[ SHOWGSD-L ] Re: showgsd-l Digest V2 #470

  • From: "Maureen" <murk@xxxxxxxxxxxxxx>
  • To: <showgsd-l@xxxxxxxxxxxxx>
  • Date: Mon, 18 Feb 2008 20:35:23 -0600

Leslye,
  You said a mouth full there! I LOVE Ian Dunbar............he has wise words. 
These pups are born with jello for brains.....it is up to us to challenge them 
from day 1! It is in the challenging that we help them build their brain. I 
pick them up roll them over in my lap and rub their tummies. I hold them next 
to my face and hum.........so they can fell the vibrations.This is when I can 
pick a week old up roll them onto my lap and they go spread eagle asleep.  By 3 
weeks they are out of the whelping box and in the puppy pen in the garage. I 
hang mirrors........plastic cups........anything I can think of around the pen. 
They have boxes to crawl in....... By 4 weeks they are visiting in the kitchen, 
By 6 weeks they get thier first shot and a couple of days later......they are 
in the kitchen during the day and getting house trained. It is amazing to watch 
them learn to hold it till they go out when they are so young! Some just get 
out the door......but they did it! By 9-19 weeks and they are going to their 
new homes, people are getting pups that have been highly socialized........and 
house trained. They go straight into the crates, not a problem.

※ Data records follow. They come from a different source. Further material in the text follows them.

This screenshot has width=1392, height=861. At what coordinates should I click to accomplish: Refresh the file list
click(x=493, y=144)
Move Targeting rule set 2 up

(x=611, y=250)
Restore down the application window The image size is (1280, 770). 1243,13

I do have a 
stipulation in the contract that any sold locally WILL go thru my puppy class 
to boot. Mo
  I agree with Mo and Linda. Clarence Pfaffenberger proved that puppies develop 
adult brain waves at 21 days of age and training can start then.  He did his 
testing on German Shepherds being raised as seeing eye dogs in Morristown, NJ.
  I first experimented with this in the late 1970s.  At 3 weeks of age I began 
positive training on my Vance daughter.  I didn't use much food back then.  She 
was happy to work for verbal praise and pats.  When she was six months and two 
days old she got her first leg on her CD with a respectable 187 1/2. 

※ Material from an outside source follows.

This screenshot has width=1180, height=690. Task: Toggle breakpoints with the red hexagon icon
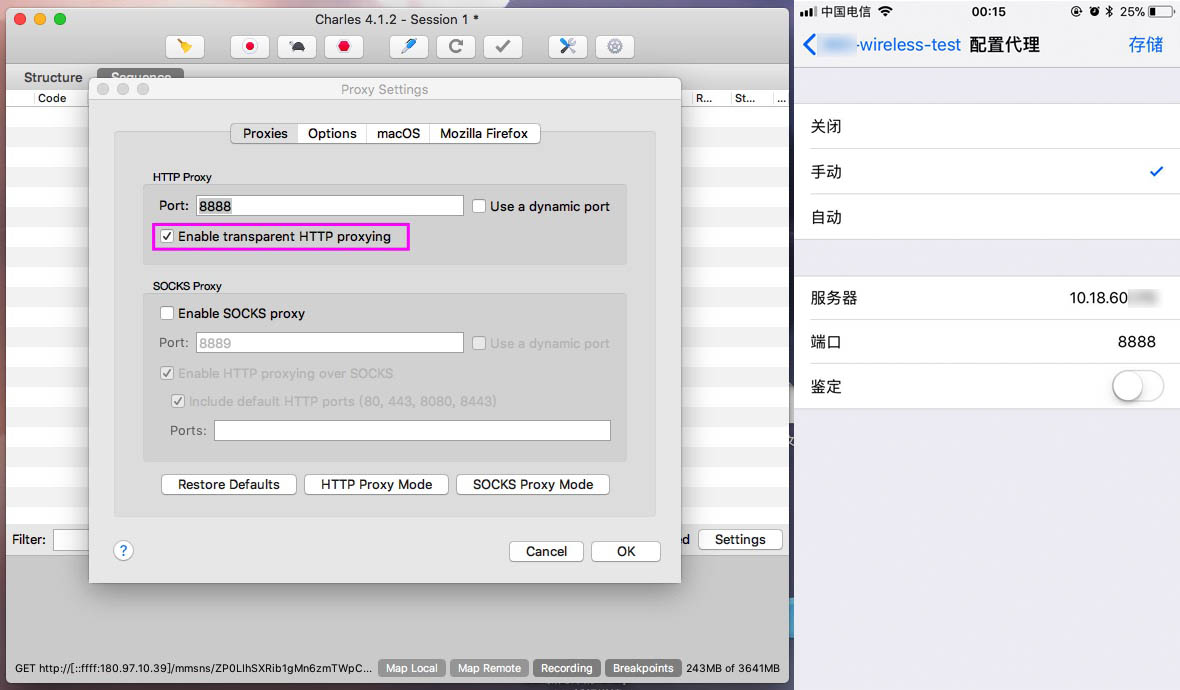344,47
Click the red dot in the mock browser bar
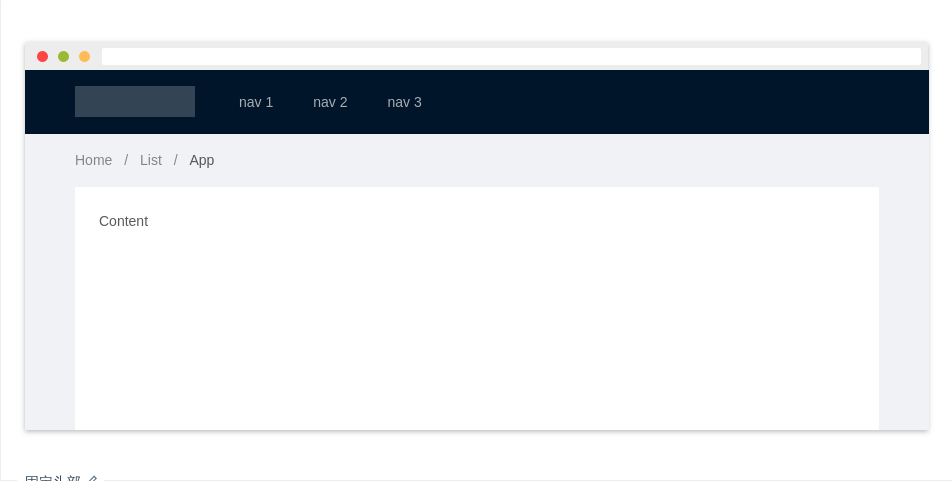Image resolution: width=952 pixels, height=481 pixels. click(42, 56)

  I've continued to begin puppy training at 3 weeks with the (admittedly few) 
litters I've bred.  It's all positive at that point, with lots of Ian Dunbar's 
puppy pushups included.  I also begin to socialize at 3 weeks, taking pups for 
rides in cars.  My last Sheltie litter went herding with us every week.  Have a 
great shot somewhere of a 3 week old Dream staring avidly at the sheep.  She 
later became a great herding dog.

  When my puppies go home, they already know how to walk on a lead,  and 
understand sit, come, down, stand, and stay. They are crate and car trained. 
They've walked on a variety of surfaces and met lots of different people. 
They've even been exposed to some agility equipment.  Since I place my puppies 
only in natural-rearing performance homes, this basic training has been much 
appreciated by the new owners who can just pick up where I left off. 

  I accept puppies as young as 8 weeks in my training classes, and prefer to do 
a lengthy private lesson at the owner's home.  It's much easier, as we all 
know, to prevent a bad habit than to correct one.